Flashback: 1969

Kommen Sie mit mir ins Jahr 1969 und lassen Sie uns gemeinsam in ein BMW Autohaus gehen. Sie steuern zielgenau auf den BMW 2002 ti zu? Gratulation, eine gute Wahl. Seit einem Jahr auf dem Markt und bereits bewährt. In leuchtendem Orange hätten Sie ihn gerne? Dann gehen Sie mit der Zeit, dunkle Farben gelten nämlich als gefährlich, man munkelt bereits von Verboten. Warum dieser ti teurer als der andere ist? Weil er von Alpina kommt, einer kleinen Firma aus Kaufbeuren. Sie haben recht, er sieht auch nicht anders aus als der andere. Aber er ist, wie soll ich sagen, spezieller. Alpina liefert übrigens auch die Motoren für die Werkswagen. BMW gewinnt damit gerade die Deutsche Rallyemeisterschaft 1969, zum dritten Mal, aber das nur nebenbei. 1970 wird es schon wieder geschehen, doch das ist jetzt noch Zukunft. Davon wissen wir noch gar nichts.

Datenzeilen:

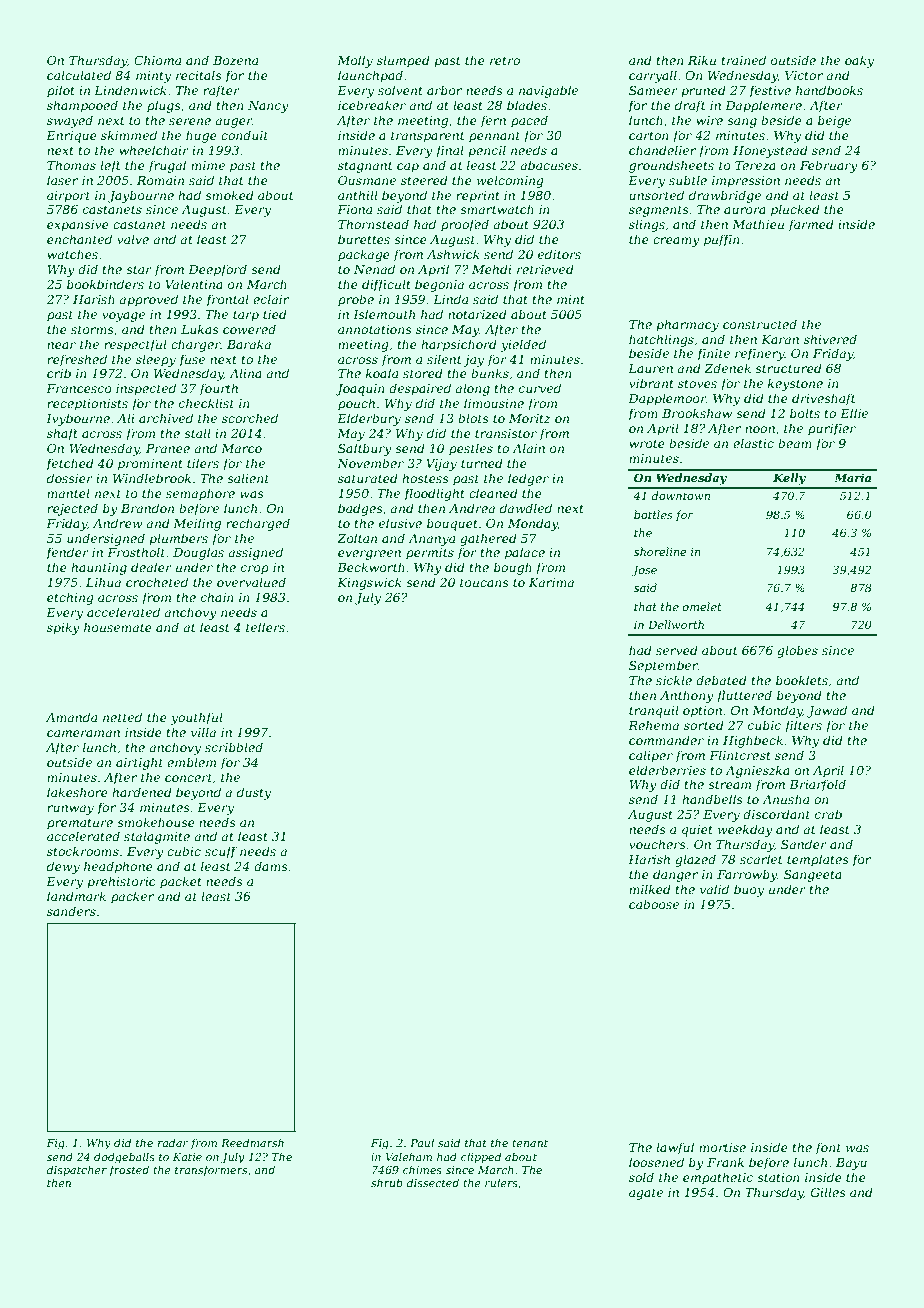 The height and width of the screenshot is (1308, 924). I want to click on transformers, so click(211, 1170).
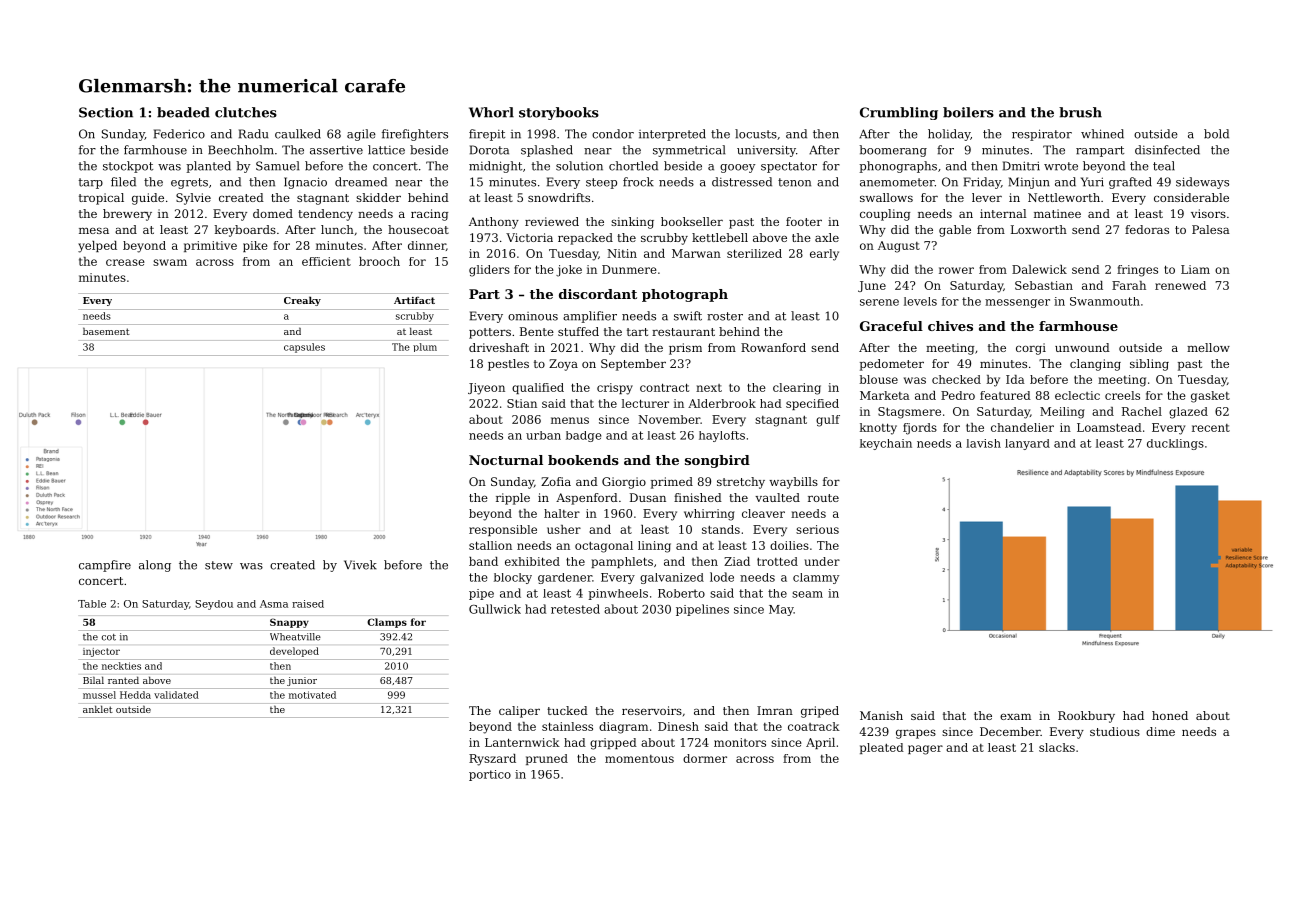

Aufgabe: Schreiben Sie aus dem Text über den BMW 2002 ti die Stelle von „Kommen Sie mit“ bis einschließlich „noch gar nichts.“ wortgetreu ab. Die Auflistung hat mit dem Text über den BMW 2002 ti nichts zu tun.

Lösung:
Kommen Sie mit mir ins Jahr 1969 und lassen Sie uns gemeinsam in ein BMW Autohaus gehen. Sie steuern zielgenau auf den BMW 2002 ti zu? Gratulation, eine gute Wahl. Seit einem Jahr auf dem Markt und bereits bewährt. In leuchtendem Orange hätten Sie ihn gerne? Dann gehen Sie mit der Zeit, dunkle Farben gelten nämlich als gefährlich, man munkelt bereits von Verboten. Warum dieser ti teurer als der andere ist? Weil er von Alpina kommt, einer kleinen Firma aus Kaufbeuren. Sie haben recht, er sieht auch nicht anders aus als der andere. Aber er ist, wie soll ich sagen, spezieller. Alpina liefert übrigens auch die Motoren für die Werkswagen. BMW gewinnt damit gerade die Deutsche Rallyemeisterschaft 1969, zum dritten Mal, aber das nur nebenbei. 1970 wird es schon wieder geschehen, doch das ist jetzt noch Zukunft. Davon wissen wir noch gar nichts.